Tenant shall have the right of first refusal to match any bona fida [sic] offer to purchase made with regard to the subject property. In the event Tenant fails to exercise his option within 30 days following presentment of said bona fida [sic] offer to purchase the option herein granted shall terminate.

This language indicated that the option would terminate if petitioners failed to exercise the option within 30 days after the presentment of the bona fide offer. The language did not provide for the termination of the option by any other means, including respondent's revocation of the tender of the option. Thus, the probate court erred in ruling that respondent's attempted revocation terminated the option, and it improperly read language into the provision allowing for the termination of the option by revocation when no such language was present.

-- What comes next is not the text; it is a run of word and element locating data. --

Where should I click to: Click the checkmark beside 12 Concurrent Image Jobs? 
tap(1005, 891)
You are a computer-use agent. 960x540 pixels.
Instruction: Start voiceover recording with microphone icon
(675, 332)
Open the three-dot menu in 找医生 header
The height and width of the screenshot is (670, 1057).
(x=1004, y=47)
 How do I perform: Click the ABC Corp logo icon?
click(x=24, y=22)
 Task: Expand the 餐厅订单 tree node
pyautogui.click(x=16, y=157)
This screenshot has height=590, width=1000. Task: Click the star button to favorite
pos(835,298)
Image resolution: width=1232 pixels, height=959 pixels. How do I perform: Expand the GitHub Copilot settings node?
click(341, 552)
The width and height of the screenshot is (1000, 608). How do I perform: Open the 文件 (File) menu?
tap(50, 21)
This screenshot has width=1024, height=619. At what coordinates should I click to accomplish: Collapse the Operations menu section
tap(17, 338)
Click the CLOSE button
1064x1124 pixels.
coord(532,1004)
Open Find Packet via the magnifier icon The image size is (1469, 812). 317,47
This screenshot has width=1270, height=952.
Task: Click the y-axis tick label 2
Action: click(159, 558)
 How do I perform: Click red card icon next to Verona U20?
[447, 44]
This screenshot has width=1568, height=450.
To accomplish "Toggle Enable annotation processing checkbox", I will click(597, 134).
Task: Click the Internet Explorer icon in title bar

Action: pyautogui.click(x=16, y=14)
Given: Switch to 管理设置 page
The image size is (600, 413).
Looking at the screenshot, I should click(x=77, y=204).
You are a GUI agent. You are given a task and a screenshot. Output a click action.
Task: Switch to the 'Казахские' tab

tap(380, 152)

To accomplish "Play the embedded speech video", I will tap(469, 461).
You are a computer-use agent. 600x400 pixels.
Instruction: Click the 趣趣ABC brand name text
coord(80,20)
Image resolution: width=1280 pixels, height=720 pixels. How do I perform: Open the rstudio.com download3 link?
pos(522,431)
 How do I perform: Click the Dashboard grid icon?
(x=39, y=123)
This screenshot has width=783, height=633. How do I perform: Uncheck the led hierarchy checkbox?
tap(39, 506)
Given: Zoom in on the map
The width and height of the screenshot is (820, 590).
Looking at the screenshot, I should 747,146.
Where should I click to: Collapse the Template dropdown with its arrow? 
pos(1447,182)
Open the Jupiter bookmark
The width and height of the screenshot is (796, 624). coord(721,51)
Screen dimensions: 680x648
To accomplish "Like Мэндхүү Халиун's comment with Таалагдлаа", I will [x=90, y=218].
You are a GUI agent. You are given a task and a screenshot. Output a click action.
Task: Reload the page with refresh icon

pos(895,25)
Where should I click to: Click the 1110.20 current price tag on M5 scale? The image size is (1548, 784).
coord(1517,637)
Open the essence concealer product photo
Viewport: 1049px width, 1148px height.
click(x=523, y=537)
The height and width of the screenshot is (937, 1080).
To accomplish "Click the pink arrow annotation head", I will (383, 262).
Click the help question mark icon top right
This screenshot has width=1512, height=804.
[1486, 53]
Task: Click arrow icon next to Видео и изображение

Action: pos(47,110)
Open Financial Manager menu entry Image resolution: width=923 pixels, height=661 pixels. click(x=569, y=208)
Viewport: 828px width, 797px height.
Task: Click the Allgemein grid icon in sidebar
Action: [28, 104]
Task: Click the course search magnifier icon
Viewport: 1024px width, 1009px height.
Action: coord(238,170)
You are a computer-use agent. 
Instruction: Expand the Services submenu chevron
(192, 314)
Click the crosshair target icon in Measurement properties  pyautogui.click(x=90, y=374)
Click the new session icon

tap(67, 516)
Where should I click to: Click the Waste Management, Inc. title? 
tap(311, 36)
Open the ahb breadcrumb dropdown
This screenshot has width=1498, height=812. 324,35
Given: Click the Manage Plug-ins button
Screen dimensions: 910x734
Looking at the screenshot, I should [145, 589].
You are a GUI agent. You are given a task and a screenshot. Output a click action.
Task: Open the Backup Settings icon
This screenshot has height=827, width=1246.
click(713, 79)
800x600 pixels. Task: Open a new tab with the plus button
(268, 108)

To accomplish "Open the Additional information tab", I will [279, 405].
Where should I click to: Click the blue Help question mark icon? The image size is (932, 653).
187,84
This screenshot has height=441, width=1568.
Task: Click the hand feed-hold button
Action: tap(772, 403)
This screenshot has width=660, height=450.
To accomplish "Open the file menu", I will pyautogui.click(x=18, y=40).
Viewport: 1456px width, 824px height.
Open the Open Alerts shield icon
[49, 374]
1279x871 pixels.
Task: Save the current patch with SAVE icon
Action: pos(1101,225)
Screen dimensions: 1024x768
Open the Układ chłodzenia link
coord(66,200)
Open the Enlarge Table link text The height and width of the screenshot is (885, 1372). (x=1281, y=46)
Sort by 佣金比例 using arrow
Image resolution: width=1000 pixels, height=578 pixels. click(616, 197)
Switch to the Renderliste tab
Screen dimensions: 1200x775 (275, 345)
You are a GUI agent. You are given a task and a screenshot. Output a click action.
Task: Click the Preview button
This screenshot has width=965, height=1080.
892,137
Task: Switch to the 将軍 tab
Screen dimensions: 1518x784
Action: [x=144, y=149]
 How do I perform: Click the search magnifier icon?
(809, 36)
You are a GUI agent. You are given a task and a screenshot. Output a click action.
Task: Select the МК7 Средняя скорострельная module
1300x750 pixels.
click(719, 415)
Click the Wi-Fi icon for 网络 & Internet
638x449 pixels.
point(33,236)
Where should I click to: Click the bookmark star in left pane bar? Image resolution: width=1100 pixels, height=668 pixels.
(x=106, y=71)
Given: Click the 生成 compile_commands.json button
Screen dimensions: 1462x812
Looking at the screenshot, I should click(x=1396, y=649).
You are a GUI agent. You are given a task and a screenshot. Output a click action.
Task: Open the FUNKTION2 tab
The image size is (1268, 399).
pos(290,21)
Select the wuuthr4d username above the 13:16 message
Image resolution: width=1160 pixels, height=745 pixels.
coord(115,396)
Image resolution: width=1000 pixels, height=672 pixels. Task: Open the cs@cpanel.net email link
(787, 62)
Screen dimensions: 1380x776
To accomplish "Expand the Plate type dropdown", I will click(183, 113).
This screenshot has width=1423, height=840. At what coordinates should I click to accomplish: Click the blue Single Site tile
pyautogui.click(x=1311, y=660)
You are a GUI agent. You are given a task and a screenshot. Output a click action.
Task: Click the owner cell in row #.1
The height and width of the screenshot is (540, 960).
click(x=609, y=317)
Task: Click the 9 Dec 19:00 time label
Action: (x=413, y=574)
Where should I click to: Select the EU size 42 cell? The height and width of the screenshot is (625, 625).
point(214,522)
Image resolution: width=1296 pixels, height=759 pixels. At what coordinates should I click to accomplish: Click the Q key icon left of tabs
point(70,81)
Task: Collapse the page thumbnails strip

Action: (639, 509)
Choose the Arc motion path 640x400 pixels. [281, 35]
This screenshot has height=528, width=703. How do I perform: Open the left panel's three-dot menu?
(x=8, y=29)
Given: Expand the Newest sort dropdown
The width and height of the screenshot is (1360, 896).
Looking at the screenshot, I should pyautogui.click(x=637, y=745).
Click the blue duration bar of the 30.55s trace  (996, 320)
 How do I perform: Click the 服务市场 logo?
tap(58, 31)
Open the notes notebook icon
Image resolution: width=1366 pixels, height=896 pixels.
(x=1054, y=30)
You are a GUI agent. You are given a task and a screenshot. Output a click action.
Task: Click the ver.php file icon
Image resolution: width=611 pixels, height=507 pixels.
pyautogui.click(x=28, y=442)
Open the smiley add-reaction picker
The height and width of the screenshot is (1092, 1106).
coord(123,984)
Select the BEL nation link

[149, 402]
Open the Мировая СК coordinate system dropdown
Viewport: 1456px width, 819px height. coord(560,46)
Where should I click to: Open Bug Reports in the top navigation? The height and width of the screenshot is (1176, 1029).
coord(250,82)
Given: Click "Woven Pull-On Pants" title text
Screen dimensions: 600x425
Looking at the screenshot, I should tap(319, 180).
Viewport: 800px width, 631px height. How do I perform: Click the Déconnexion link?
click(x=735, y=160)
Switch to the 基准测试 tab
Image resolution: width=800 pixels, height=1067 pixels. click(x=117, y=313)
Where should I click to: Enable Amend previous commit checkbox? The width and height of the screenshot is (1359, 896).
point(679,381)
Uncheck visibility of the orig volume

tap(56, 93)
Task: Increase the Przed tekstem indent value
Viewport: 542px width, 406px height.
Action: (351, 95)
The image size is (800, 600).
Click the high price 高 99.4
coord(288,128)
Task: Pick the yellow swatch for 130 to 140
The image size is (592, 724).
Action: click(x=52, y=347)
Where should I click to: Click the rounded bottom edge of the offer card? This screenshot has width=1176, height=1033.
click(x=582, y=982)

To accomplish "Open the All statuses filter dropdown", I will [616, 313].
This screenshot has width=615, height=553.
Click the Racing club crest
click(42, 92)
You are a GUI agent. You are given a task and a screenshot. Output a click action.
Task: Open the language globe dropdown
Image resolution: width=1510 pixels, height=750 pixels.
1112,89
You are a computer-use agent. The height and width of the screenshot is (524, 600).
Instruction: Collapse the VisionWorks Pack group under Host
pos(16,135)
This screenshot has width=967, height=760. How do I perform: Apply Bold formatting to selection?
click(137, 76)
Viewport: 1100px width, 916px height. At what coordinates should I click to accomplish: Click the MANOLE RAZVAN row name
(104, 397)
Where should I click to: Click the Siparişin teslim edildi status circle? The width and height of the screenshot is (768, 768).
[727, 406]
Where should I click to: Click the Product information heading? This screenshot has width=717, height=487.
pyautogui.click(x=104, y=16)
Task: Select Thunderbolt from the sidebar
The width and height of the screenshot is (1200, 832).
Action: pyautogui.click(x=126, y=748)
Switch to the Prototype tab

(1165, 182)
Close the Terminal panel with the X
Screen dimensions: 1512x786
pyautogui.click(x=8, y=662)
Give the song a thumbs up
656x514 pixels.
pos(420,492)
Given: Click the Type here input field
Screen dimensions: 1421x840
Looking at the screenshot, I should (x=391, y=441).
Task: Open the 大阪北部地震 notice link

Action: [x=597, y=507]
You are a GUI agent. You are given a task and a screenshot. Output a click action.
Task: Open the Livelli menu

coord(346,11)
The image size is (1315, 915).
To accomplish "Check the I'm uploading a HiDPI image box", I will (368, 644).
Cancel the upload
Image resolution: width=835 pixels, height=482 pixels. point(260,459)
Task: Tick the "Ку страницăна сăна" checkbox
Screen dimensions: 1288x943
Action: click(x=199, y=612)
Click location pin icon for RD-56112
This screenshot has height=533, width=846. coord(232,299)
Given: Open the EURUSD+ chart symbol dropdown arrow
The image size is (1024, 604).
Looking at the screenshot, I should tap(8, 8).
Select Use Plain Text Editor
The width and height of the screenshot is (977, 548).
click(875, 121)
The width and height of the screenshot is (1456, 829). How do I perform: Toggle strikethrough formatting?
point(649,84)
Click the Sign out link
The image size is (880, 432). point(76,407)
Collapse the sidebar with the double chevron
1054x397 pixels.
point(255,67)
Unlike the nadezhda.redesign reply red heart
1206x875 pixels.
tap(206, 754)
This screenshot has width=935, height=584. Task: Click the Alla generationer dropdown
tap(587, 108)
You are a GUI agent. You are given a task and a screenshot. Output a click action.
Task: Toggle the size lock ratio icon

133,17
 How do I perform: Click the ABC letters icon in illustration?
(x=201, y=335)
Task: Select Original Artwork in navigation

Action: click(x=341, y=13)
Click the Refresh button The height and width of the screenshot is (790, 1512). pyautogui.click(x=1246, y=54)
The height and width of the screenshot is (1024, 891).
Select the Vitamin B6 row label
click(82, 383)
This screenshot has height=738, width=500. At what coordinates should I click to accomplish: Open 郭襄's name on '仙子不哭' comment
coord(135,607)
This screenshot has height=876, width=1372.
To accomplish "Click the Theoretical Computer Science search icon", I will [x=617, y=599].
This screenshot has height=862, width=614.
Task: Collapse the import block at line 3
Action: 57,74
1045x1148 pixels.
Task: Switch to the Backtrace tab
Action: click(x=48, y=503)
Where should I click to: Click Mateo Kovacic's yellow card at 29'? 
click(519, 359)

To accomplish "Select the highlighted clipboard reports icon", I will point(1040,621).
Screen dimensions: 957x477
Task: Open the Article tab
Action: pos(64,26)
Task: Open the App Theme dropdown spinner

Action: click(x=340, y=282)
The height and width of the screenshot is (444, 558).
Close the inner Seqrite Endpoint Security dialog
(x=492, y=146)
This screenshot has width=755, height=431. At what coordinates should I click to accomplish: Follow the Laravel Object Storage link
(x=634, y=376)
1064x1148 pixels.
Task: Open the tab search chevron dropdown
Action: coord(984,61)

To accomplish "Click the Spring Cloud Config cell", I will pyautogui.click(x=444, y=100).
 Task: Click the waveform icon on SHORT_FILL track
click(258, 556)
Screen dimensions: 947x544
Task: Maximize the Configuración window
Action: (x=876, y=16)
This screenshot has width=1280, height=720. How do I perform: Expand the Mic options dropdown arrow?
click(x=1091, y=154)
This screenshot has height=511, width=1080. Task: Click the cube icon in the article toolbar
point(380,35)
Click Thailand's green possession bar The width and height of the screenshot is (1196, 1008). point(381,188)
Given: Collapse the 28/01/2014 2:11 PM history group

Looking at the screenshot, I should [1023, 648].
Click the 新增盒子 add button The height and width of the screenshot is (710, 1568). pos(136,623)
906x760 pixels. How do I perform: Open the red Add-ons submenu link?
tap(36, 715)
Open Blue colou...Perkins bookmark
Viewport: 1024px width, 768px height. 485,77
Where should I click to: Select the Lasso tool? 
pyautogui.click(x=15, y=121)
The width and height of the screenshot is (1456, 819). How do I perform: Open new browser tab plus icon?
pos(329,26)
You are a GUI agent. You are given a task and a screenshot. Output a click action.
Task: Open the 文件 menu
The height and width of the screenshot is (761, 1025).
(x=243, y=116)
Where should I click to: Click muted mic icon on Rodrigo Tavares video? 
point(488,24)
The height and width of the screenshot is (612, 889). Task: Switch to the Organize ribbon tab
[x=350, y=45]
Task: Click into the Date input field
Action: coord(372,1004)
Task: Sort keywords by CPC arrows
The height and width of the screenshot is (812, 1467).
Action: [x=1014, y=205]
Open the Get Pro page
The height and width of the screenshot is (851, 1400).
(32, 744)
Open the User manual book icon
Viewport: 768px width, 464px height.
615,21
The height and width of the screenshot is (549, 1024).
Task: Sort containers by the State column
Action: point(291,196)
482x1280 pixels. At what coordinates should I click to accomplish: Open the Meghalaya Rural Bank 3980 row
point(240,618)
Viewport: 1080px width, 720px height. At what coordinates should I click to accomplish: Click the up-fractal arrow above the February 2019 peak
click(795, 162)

Petitioners rely on Henderson v. Nitschke, 470 S.W.2d 410 (Tex.Civ.App., 1971), which reached a similar result on nearly identical facts. That case involved a lease *814 that granted the lessee the right to purchase the property within 60 days after receiving notice of a third party's bona fide offer to purchase the property. Id. at 411. After informing the lessee of an offer to purchase the property and inquiring whether the lessee wished to exercise its right to purchase the property, the lessor revoked the tender of the option to the lessee. Id. The lessee then notified the lessor of its intent to exercise the option and filed suit, seeking specific performance. Id. Reasoning like we do in the instant case, the Henderson court opined that when the lessor notified the lessee of the bona fide offer, "the first right of refusal or pre-emptive right of purchase matured into an enforceable option and under paragraph 10 of the lease, lessee had 60 days in which to exercise the option. . . ." Id. at 414.

The Henderson court further opined that sufficient consideration supported the option at issue. Id. The court recited the rule now contained in 52 CJS, Landlord and Tenant, § 130, p. 200,[3] which provides: "Ordinarily the consideration for the privilege of purchasing is not separate from the consideration for the lease as a whole, and where the lease is sufficiently supported by a consideration the provision for the privilege of purchasing the property is adequately supported." See Henderson, supra at 414. Our Supreme Court recognized a similar principle in Wright v. Kaynor, 150 Mich. 7, 11, 113 N.W. 779 (1907). Accordingly, as the court determined in Henderson, sufficient consideration supported the option in the instant case.[4]

We conclude that the probate court erred in granting summary disposition to respondent and denying summary disposition to petitioners. Given our resolution of this case, we need not address the additional arguments raised by petitioners on appeal.

Reversed and remanded for entry of judgment in favor of petitioners. We do not retain jurisdiction.

NOTES

[1] We disagree with respondent's argument that this Court lacks jurisdiction over this appeal. Petitioners' motion for reconsideration was filed in the probate court within the 21-day period prescribed in MCR 7.204(A)(1)(b). Because MCR 7.204(A)(1)(b) is more specific than MCR 2.119(F), on which respondent relies, MCR 7.204(A)(1)(b) controls over the more general rule. See, generally, Kemerko Clawson, LLC v. RxIV Inc., 269 Mich.App. 347, 351, 711 N.W.2d 801 (2005). Petitioners' claim of appeal was timely filed, and respondent's jurisdictional challenge lacks merit.

[2] We note that respondent was not required to file a cross-appeal to assert an alternative basis for affirmance in this Court. VandenBerg v. VandenBerg, 253 Mich.App. 658, 663, 660 N.W.2d 341 (2002).

[3] As recognized in Henderson, supra at 414, the rule was formerly provided in 51C CJS, Landlord and Tenant, § 88(2), p. 268.

[4] We note that respondent relies on the case of Lin Broadcasting Corp. v. Metromedia, Inc., 139 A.D.2d 124, 531 N.Y.S.2d 514 (1988), to support her appellate argument. While Lin does provide some support for her argument, it is not binding on us, and we decline to follow it.